O Ministério da Defesa da Rússia informou, neste domingo, que aviões de ataque russos realizaram ataques de precisão contra posições ucranianas nas regiões de Donetsk e Carcóvia. A ação, confirmada por meio de nota oficial, marca uma nova escalada no conflito que já se arrasta por mais de dois anos, com impacto direto na população civil e na infraestrutura energética da Ucrânia.
Segundo a pasta russa, os bombardeios atingiram alvos militares considerados estratégicos, incluindo centros de comando, depósitos de munição e concentrações de tropas ucranianas. A nota não detalha o número exato de aeronaves envolvidas nem as baixas causadas, mas destaca que todas as missões foram executadas com “alta precisão” para evitar danos colaterais.
Panorama do conflito
As regiões de Donetsk e Carcóvia têm sido palco de intensos combates desde o início da invasão russa, em fevereiro de 2022. Donetsk, no leste, é um dos territórios anexados unilateralmente pela Rússia em 2022, mas ainda parcialmente controlado pela Ucrânia. Carcóvia, no nordeste, é a segunda maior cidade ucraniana e sofre com bombardeios frequentes que já destruíram bairros inteiros e forçaram milhares de civis a deixar suas casas.
Especialistas apontam que a ofensiva russa busca consolidar ganhos territoriais antes do inverno, enquanto a Ucrânia depende de novos pacotes de ajuda militar ocidental para sustentar sua defesa. A recente autorização dos Estados Unidos e de países europeus para o uso de mísseis de longo alcance em território russo elevou a tensão, levando Moscou a responder com ataques mais frequentes e letais.
Reações e consequências
Até o momento, o governo ucraniano não comentou oficialmente os ataques, mas relatos locais dão conta de explosões em várias cidades da região de Donetsk, incluindo a capital regional, Kramatorsk, e em áreas próximas à linha de frente em Carcóvia. Organizações humanitárias alertam para o agravamento da crise, com cortes de energia e escassez de água potável em áreas atingidas.

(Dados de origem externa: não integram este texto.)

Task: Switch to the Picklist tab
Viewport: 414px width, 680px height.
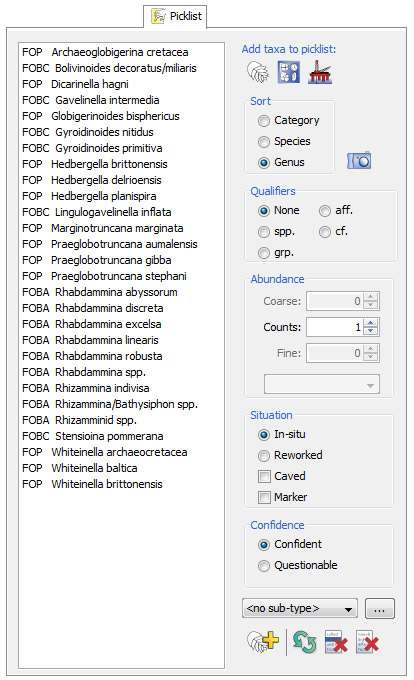Action: pos(176,16)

Internacionalmente, a União Europeia e a OTAN condenaram as ações russas, reafirmando apoio à soberania ucraniana. A Rússia, por sua vez, justifica os ataques como resposta a provocações ucranianas e à expansão da OTAN em direção às suas fronteiras. O impasse diplomático permanece, e as negociações de paz seguem estagnadas desde 2022.
Enquanto isso, a população civil continua a pagar o preço mais alto. Dados da ONU indicam que mais de 10 milhões de ucranianos foram deslocados internamente, e a infraestrutura do país sofreu danos estimados em centenas de bilhões de dólares. A nova onda de ataques pode agravar ainda mais a situação humanitária, com o inverno se aproximando e a capacidade de aquecimento comprometida.
O cenário reforça a necessidade de uma solução negociada, mas, por ora, os céus de Donetsk e Carcóvia seguem sob o som de bombas, enquanto o mundo observa com apreensão os desdobramentos de um conflito que já deixou milhares de mortos e feridos.